"The Bayes Survey shows that during the first half of 2025 the lending market has remained a highly liquid and competitive environment. Competition for the best assets remains intense, with lenders offering increasingly tight margins and with a greater focus on the larger loan sizes"
- Nick Harris - Savills
New lending for commercial real estate in the UK rose 33% in the first half of 2025 compared with the same period last year, according to the latest bi-annual report from Bayes Business School.
Total new lending reached £22.3 billion, while secondary loan market syndication surpassed £10 billion, nearly matching the full-year total for 2024. Banks have reduced their defaulted loan books by 10–20% through 70% of loan refinancing and increased loan syndication.
Dr Nicole Lux, the report’s author, said: “Those steps renewed banks’ appetite for new lending, with loans now offered at highly competitive rates. Lender sentiment has turned increasingly bullish, with 39 lenders indicating a preference for issuing loans exceeding £100 million.”
There is particular enthusiasm for financing office and logistics assets, followed by student housing and residential properties.
Development financing has become a key growth area, representing 22% of new lending and 19% of total outstanding commercial real estate debt. Currently, £31 billion in development loans sit on lenders’ books, approaching the previous peak of £43 billion in 2007, alongside £24 billion in undrawn commitments.
Despite progress in managing non-performing loans, the overall default rate rose to 6.3%, primarily driven by Debt Funds, which reported a 20.3% default rate, up from 15.2% in December 2024. This increase highlights both higher risk in their portfolios and potential delays in reporting compared with banks.
Loan pricing has grown increasingly competitive. Fourteen lenders confirmed reductions in senior loan margins across all investment property types and loan-to-value (LTV) levels, with average spreads narrowing by 25–50 basis points (bps). UK banks and Debt Funds led this pricing shift, with UK banks cutting margins on prime office loans by 35bps and Debt Funds by 33bps.
As a result, loan margins for prime office assets fell from 249bps to 231bps in six months to June 2025. Prime logistics loans ended the period with an average margin of 233bps. Development loan pricing also declined, with margins narrowing by 3–8bps overall. Residential development financing saw the most notable drop, falling below 500bps for the first time since 2020 to an average of 474bps at a loan-to-cost (LTC) ratio of 63%.
Debt Funds provided 62% of all speculative financing, 32% of residential development funding, and half of development finance for alternative assets. Overall, they supplied 57% of commercial development finance, exceeding the amount provided by banks. However, banks increased their commercial development finance activity by 20% in the six months to June 2025. UK banks supply 56% of all residential development finance and 28% of all other commercial development finance.

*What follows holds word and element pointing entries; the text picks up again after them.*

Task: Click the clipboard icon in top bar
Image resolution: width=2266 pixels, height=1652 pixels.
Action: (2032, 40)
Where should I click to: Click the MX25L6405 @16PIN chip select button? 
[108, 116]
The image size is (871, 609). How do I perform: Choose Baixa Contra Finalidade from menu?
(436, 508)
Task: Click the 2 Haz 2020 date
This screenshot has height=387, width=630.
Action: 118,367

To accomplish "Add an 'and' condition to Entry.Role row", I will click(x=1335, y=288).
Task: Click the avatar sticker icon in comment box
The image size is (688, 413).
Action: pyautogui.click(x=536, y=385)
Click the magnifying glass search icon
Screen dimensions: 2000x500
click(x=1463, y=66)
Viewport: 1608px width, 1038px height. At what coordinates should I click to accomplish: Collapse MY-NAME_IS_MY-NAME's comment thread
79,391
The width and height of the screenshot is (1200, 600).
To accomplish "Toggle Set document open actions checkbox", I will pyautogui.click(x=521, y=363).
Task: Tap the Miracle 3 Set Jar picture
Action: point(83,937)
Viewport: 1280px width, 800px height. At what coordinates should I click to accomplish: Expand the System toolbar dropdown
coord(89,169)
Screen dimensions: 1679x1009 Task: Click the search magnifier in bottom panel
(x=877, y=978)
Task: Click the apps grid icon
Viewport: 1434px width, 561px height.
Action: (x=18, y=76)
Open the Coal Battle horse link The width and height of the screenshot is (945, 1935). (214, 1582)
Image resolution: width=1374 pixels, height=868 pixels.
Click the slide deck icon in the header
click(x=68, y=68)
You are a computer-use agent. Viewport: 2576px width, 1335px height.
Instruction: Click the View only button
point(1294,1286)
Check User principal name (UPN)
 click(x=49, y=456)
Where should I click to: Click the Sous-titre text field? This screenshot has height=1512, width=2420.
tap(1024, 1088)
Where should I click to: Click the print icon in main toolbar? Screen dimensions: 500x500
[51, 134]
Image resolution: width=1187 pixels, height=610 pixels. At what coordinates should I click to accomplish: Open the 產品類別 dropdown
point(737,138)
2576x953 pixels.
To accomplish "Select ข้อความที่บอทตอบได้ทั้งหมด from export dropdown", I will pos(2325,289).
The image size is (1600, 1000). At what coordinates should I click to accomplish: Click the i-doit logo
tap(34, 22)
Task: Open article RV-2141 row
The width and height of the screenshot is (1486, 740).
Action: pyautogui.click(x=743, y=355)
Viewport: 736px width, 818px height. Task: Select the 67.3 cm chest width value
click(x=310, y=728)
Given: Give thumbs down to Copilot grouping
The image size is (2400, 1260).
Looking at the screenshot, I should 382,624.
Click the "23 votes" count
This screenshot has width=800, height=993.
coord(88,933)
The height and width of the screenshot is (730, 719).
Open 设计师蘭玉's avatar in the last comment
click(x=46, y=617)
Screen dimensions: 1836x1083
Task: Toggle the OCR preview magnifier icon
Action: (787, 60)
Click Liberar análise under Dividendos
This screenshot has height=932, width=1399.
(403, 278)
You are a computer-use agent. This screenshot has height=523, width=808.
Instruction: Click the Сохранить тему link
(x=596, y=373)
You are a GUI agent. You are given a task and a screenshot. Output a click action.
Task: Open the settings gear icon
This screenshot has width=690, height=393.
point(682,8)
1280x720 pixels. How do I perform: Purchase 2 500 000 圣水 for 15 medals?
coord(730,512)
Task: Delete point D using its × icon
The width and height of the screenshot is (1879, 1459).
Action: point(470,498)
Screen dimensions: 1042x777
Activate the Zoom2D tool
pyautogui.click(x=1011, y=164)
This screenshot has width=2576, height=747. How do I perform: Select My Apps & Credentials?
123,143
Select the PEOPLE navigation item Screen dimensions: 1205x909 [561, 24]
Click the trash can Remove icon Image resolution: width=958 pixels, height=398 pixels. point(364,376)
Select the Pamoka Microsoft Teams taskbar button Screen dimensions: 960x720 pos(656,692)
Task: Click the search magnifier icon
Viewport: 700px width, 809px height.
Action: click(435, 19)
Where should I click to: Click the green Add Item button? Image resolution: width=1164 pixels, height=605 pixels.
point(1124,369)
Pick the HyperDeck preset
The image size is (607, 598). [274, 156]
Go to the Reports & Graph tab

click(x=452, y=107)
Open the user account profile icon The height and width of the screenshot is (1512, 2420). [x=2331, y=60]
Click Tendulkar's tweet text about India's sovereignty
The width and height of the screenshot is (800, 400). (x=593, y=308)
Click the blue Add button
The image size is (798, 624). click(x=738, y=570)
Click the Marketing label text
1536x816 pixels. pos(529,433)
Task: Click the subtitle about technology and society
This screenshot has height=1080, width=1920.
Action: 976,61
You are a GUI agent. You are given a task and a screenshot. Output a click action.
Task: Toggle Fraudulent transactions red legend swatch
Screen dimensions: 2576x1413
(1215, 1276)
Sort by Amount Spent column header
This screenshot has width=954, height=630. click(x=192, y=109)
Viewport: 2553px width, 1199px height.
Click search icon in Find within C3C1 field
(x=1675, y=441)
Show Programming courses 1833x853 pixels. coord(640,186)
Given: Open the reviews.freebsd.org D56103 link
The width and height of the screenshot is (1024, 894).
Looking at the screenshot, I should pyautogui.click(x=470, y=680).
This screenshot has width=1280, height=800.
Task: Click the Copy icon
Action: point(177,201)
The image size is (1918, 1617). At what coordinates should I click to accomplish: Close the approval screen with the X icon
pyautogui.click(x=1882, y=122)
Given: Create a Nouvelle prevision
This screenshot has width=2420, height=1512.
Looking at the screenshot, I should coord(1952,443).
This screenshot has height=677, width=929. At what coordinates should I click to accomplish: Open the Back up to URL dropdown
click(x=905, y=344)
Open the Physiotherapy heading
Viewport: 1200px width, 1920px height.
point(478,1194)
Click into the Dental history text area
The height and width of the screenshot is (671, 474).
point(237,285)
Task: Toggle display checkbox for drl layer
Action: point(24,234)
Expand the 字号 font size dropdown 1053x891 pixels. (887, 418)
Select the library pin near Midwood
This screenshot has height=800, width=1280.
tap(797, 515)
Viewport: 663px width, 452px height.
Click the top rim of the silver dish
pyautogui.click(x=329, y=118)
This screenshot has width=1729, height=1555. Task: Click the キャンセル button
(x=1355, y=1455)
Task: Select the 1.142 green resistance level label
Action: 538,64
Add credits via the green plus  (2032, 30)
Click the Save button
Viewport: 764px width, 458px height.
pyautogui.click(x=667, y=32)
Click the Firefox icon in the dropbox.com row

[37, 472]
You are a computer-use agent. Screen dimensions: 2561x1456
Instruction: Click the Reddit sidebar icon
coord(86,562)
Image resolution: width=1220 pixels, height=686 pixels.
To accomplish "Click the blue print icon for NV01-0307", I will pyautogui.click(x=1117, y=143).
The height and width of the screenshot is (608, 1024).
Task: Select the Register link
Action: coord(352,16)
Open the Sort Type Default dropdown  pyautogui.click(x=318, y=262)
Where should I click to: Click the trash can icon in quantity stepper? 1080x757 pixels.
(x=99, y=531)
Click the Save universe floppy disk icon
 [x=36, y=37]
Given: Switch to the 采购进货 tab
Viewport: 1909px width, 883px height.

Neil Odom-Haslett from the Association of Property Lenders said: “Overseas lenders are keen to increase their exposures again – after taking a bit of a break. Banks, which now have excess capital, are competing aggressively on pricing, driving senior loan margins down by 25–50bps, particularly for prime office and logistics assets. Hopefully, lenders will maintain lending discipline, but growing evidence suggests covenant-lite deals are becoming more prevalent as lenders chase deals. It is slightly concerning that the Debt Funds are showing default rates above 20%.”
Peter Cosmetatos, chief executive of CREFC Europe, said: “It is not easy to analyse a persistently constipated real estate market and an opaque, structured and layered financing market. However, it does seem clear that competitive lending activity is mostly focused on prime stock and more familiar asset classes, and on refinancing existing exposures."
Nick Harris, head of cross-border valuations at Savills, said: “The Bayes Survey shows that during the first half of 2025 the lending market has remained a highly liquid and competitive environment. Competition for the best assets remains intense, with lenders offering increasingly tight margins and with a greater focus on the larger loan sizes."
"The survey also highlights a notable increase in lending during the first half of the year, reflecting a focus from lenders on better-performing secondary assets, which were out of favour last year. The lending industry has considerable capital to deploy, which bodes well for the anticipated increase in transactions for the remainder of the year and into 2026.”